What Safety Looks Like in This Room
Training, Testimonies, and a Soccer Match

A morning of trauma-informed training with ATN teachers, an afternoon of songs and testimonies with welding students, and an evening punctuated by the sound of a joy-filled soccer match drifting in through an open window.

We headed back out to the Africa Transformation Network (ATN) campus this morning, the vans full of students, supplies, and a quiet sense of “this is the day the work really begins.” Teens were assigned to Bible study, sports, and crafts, scattering across the grounds with their leaders. I walked up the stairs of the administration building toward the room on the upper floor where our first trauma-informed care training with ATN teachers would take place.

The room was simple and bright. Blue chairs lined the walls. The projector sat in the corner, aimed at a white screen. The windows were open, letting in cool morning air and the sounds of the campus below. About eleven teachers gathered with us, along with Jill and me. We sat in a rows with Jill on one side and me on the other, wanting the room to feel more like a conversation than a lecture.
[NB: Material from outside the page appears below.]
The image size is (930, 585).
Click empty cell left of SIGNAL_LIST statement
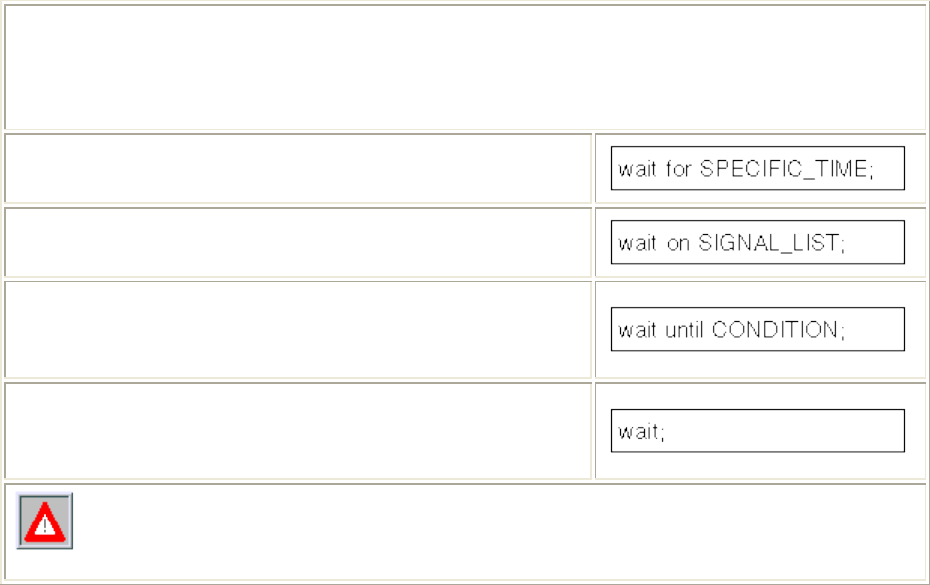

Jill opened the session with a brief introduction to the topic, framing why trauma-informed care matters here and how it connects to the work they are already doing every day. Then she suggested something that turned out to be the perfect way to begin: instead of introducing themselves, the teachers would introduce one another. She and I modeled it first — sharing basic facts about each other and then naming something about the other’s character.
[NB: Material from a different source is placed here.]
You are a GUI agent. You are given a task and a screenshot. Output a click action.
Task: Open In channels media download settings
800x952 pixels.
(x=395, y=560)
The teachers followed our example one pair at a time. As each person introduced their colleague, they didn’t just list roles or years at ATN. They named faithfulness. Patience. A sense of humor that calms the room. A steady presence for students who struggle. It was a beautiful way to start the day — not only engaging everyone early, but grounding the room in connection and dignity before we ever opened a slide.
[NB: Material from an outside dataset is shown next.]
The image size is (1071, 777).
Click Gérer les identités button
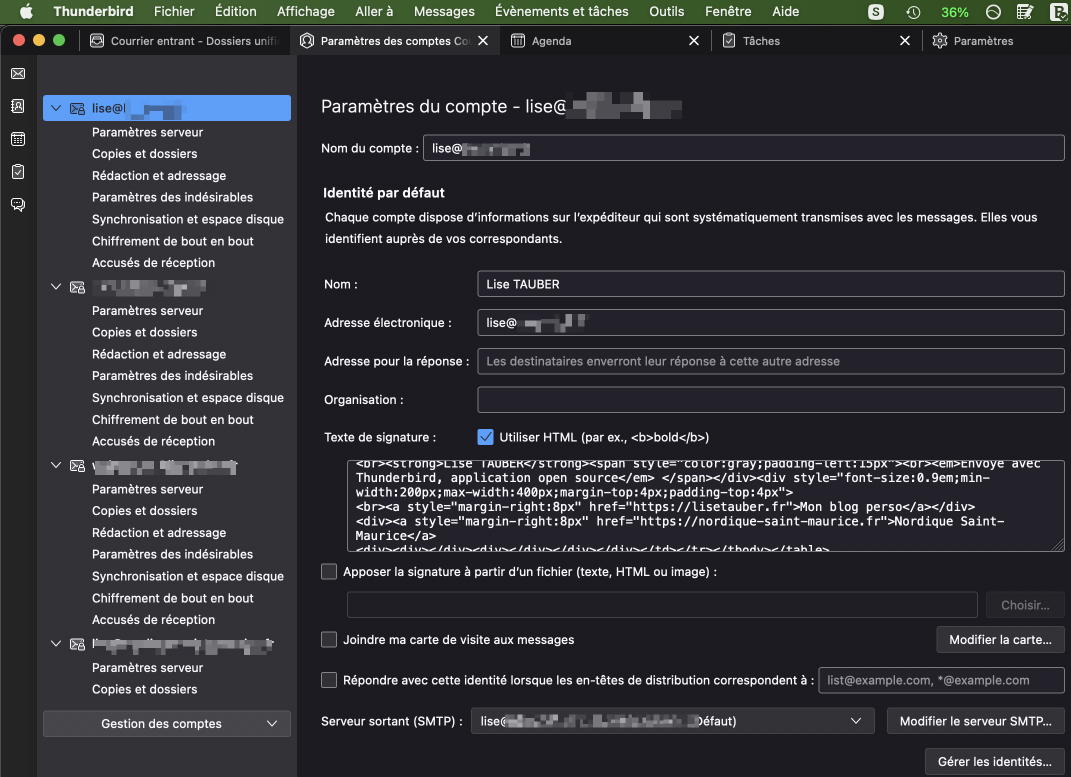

When it was my turn to teach, I began by talking about safety and felt safety — the difference between being objectively safe and actually feeling safe in your body. I told them that in this room, today, they were safe. Safe to share. Safe to ask any question. Safe to be open about what is hard. You could feel the posture in the room soften as those words settled.

We moved into the presentation. The teachers were fully engaged — asking thoughtful questions, nodding, laughing at moments that felt familiar, and pausing to reflect when something landed deeply. Jill watched with the kind of attentive care that only comes from experience. She would step in at just the right moments to check for understanding, to clarify a concept, or to invite teachers to share how they were already living these principles in their classrooms.

At times it felt like we had done this together a hundred times before. The flow was natural, the handoffs easy. The teachers described how they greet students by name, notice small changes in behavior, look for the story underneath the behavior rather than just the behavior itself. They are already doing such remarkable work; our role today was more about giving language and framework to what they instinctively know than about introducing something entirely new.

After we wrapped up the session, we stepped outside to find the rest of the team and say goodbye to the preschool students who were heading home for the day. Small hands reached out for high fives and hugs. I will never tire of those moments — the squeals of laughter, the shy smiles, the sudden boldness of a child who decides, without hesitation, that you are safe enough to run toward.

"These children are not behind. They are exactly where children are supposed to be — running toward connection, running toward joy, running toward anyone who looks safe enough to reach for." — Dr. Laurie Bailey, field notes

We went back upstairs for lunch: rice, beans, and more fruit than my plate could reasonably hold. I love the fruit here — the sweetness feels unhurried, like it grew in its own time and is now offering itself without rush.

Voices from the Welding Program

In the afternoon, the students from ATN’s welding program joined us. They filed into the room, some with shy smiles, some with the practiced nonchalance of young men who are not quite sure what to do with this many visitors. We sang songs in English for them; they sang songs in Kinyarwanda for us. Then four of the welding students stood and shared their testimonies — stories of loss, of second chances, of being seen and given an opportunity when hope felt scarce.

We ended that time with the welding students in the center and our team forming a circle around them, praying over their lives, their work, their futures. There was a deep stillness in that room, the kind that reminds you that work like this is never just about programs or skills. It is about people, and the God who sees them.

Afterward, it was time for the soccer game — a match between the welding students and our team, complete with announcers and music. I was not feeling well by that point and had to lie down in the office, but even from there, with the window open, I could hear the joy. Shouts, laughter, the rise and fall of the crowd’s reactions — all of it drifting in like a reminder that play is its own kind of healing.

On the ride back to the villa, the students talked about the game almost the entire way — the goals, the near-misses, the unexpected skill of one player or another. Now, as I write, the house is in that in-between space of rest and preparation. We are catching our breath before debrief, dinner, and worship to close the night.

Today held training and testimony, high fives and headaches, open windows and open hearts. It felt, in so many ways, like exactly the kind of day we hoped for when we first started planning this trip.